■ **Using the information**
1. Change "statistics" to "figures" in the article on the AIDS epidemic in Africa, and write out the part starting with "World leaders must" and going on through "by the numbers.".
2. Take the article on the AIDS epidemic in Africa further, continuing from its last sentence.

■ **Text passage**
--------------------

World leaders must act to fight the AIDS epidemic in Africa, the Rev. Eugene F. Rivers '83 said in a speech at the Institute of Politics yesterday.
"There is a virtual holocaust in Sub-Saharan Africa," Rivers said. "Africa is about to slide off the face of the Earth."
According to the United Nations Program on AIDS, 4 million of the 5.6 million cases of new HIV infections in 1999 were in Africa.
"The statistics are so unbelievable, that it doesn't seem possible," Rivers said to an audience sobered by the numbers.
He said that rampant cases of rape and sexual promiscuity have left Africa decimated, with AIDS the leading cause of death on the continent.
"The sexual exploitation of young women there is mind-boggling," Rivers said.
He said the problem of AIDS-related deaths have even caused environmental consequences.
"There is ecological disorder due to deforestation due to coffin construction," Rivers said.
Despite the climbing death tolls, Rivers said countries within and outside of Africa have not spent money on AIDS education.
"The South African government has spent only $5 million on AIDS education and care programs in the last five years," Rivers said. "At the same time they have spent $6.5 billion on three new submarines and other military hardware."
Rivers said he saw the problem of AIDS in Africa firsthand when he visited Zimbabwe in 1997.
He has since visited the continent several times and has begun lobbying heavily to have major media organizations and political figures take notice of the epidemic, a fight he said has not been easy.
Rivers said he has struggled the most with getting African-American leaders in the United States to fight against AIDS in Africa.
"No one in the black political leadership is willing to take on this issue," Rivers said.

--------------------

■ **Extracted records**
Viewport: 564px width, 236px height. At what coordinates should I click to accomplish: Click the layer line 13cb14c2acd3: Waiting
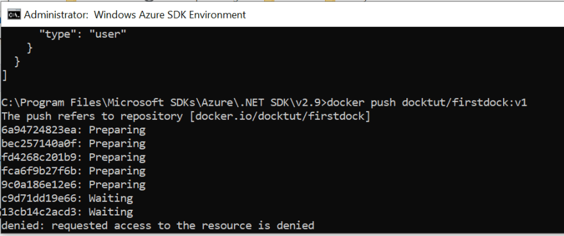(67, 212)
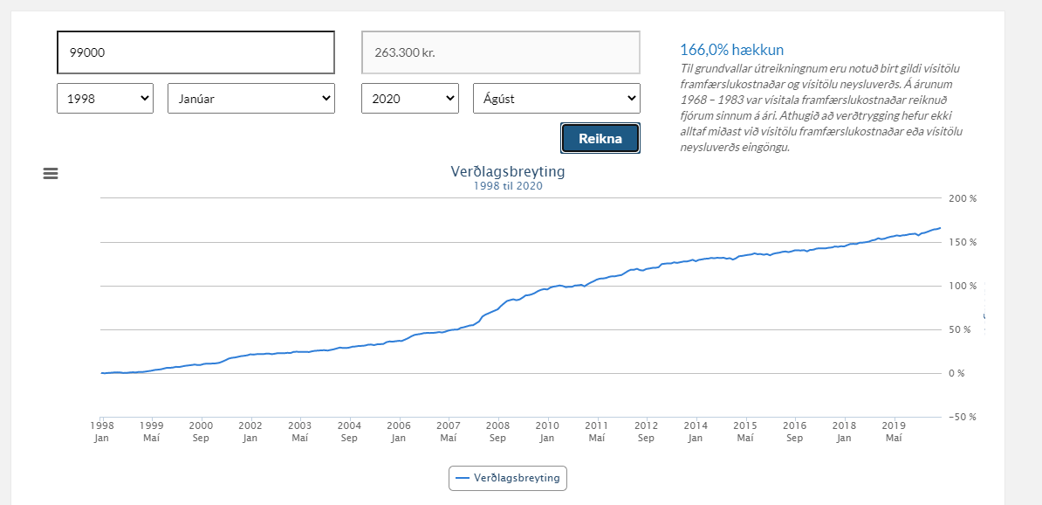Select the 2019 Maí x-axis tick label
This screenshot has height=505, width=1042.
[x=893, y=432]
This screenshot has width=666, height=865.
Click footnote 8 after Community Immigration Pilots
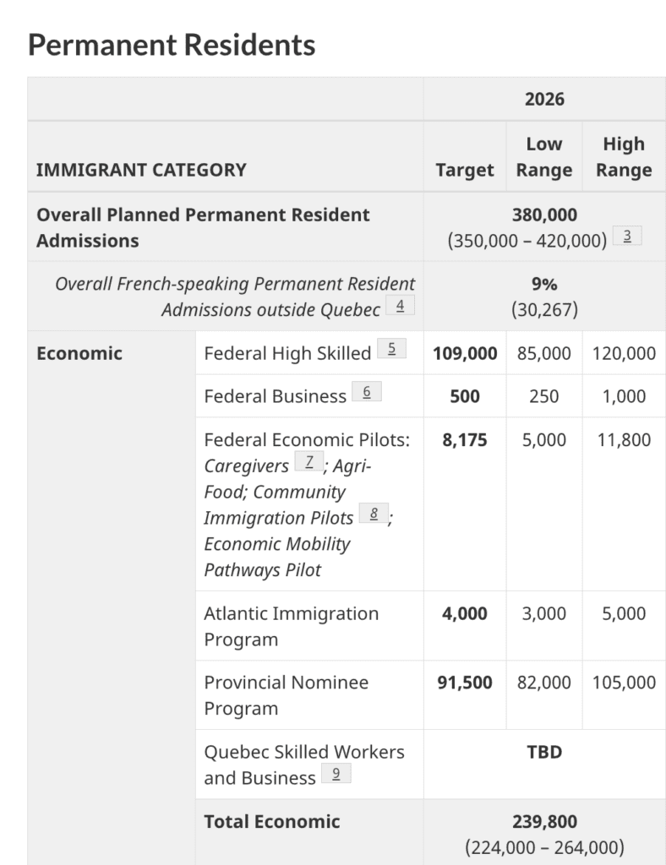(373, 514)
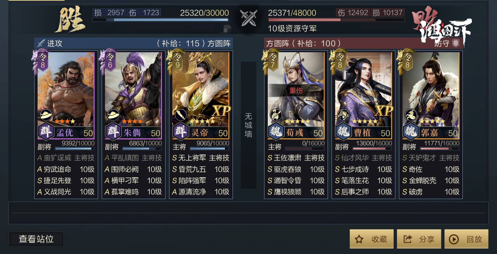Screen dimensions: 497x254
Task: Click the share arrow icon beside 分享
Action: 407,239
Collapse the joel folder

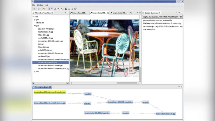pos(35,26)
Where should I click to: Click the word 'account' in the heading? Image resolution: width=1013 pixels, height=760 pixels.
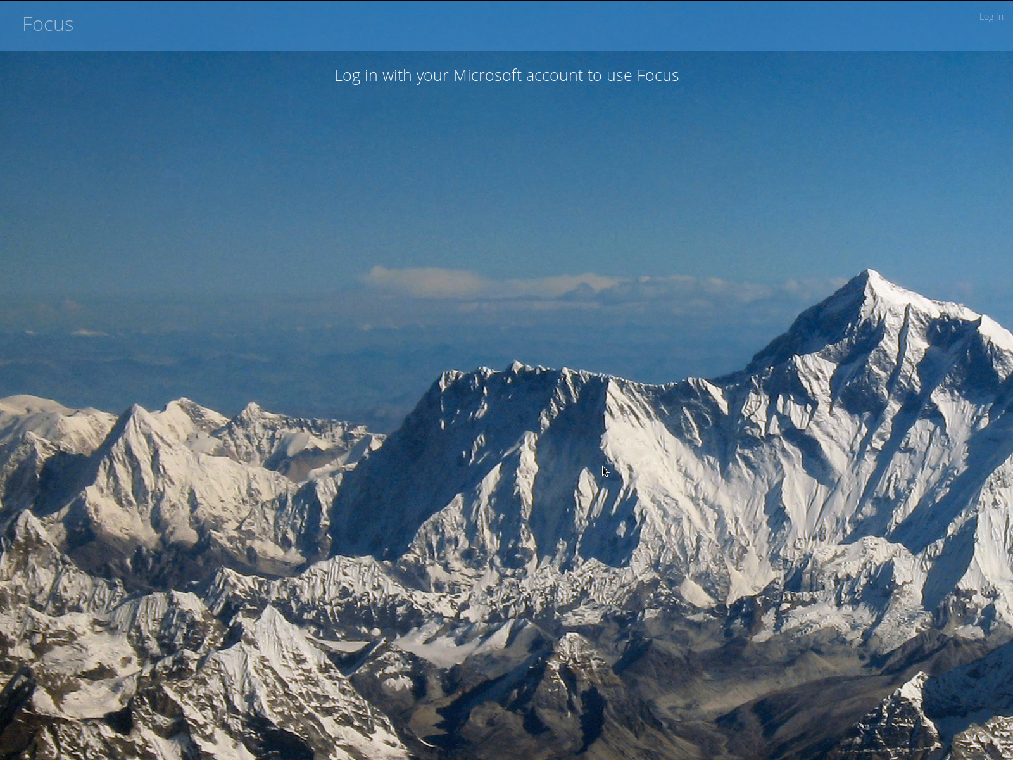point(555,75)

--------------------

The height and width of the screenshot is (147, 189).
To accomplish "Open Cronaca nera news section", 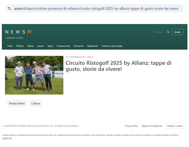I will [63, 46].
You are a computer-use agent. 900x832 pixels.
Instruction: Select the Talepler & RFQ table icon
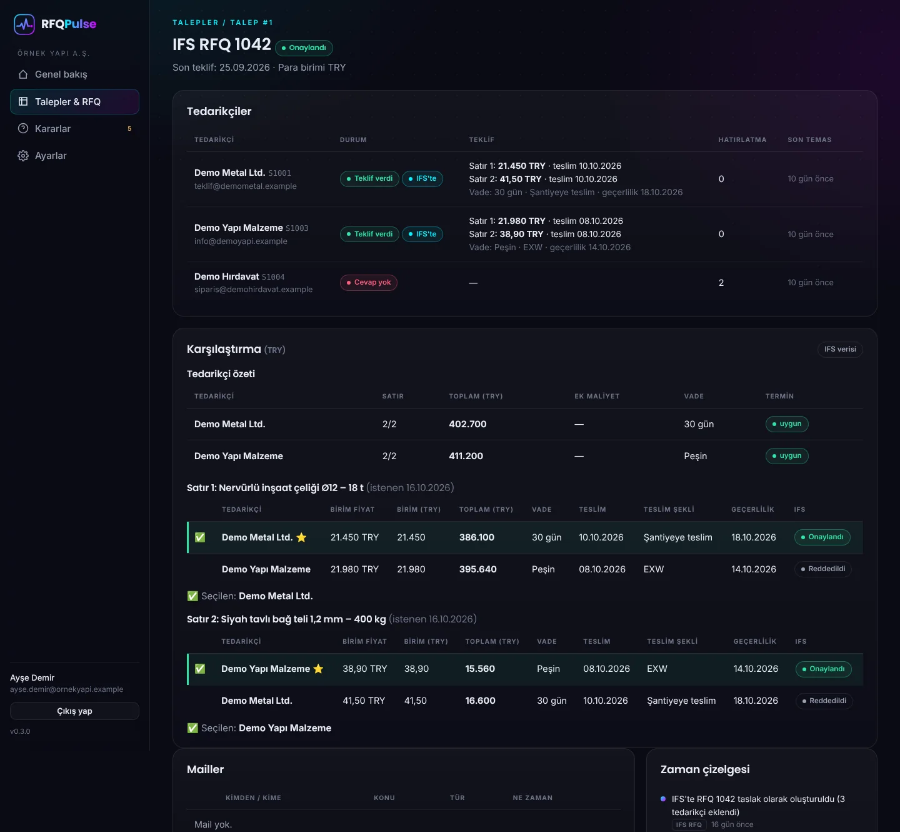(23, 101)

--------------------

■ **Task results**
1.
World leaders must act to fight the AIDS epidemic in Africa, the Rev. Eugene F. Rivers '83 said in a speech at the Institute of Politics yesterday.
"There is a virtual holocaust in Sub-Saharan Africa," Rivers said. "Africa is about to slide off the face of the Earth."
According to the United Nations Program on AIDS, 4 million of the 5.6 million cases of new HIV infections in 1999 were in Africa.
"The figures are so unbelievable, that it doesn't seem possible," Rivers said to an audience sobered by the numbers.

2.
"This is more devastating than the trans-Atlantic slave trade," Rivers added. "At least with slavery, I had a shot at life."
And he says the rest of the country is also not willing to address the causes of AIDS in Africa.
"Good liberals in the white Midwest are not going to have a conversation about promiscuity and sexual behavior in Africa," Rivers said.
He said that when he tried to organize a symposium on AIDS at the Boston Harvard Club, only 79 people came although 500 invitations were sent.
Despite the difficulties, Rivers said media organizations have begun covering the crisis, citing recent cover stories on the Economist and Newsweek as well as features series in the Boston Globe and on ABC's Nightline.
And Rivers said the increased media attention may make the epidemic an issue in the presidential campaign this year.
"We have to challenge Gore and Bush and persuade other leaders to have a foreign policy on Africa," Rivers said.
But Rivers said the fight against AIDS in Africa is just starting.
"We have to have public education, political advocacy and humanitarian assistance" to combat AIDS, Rivers said.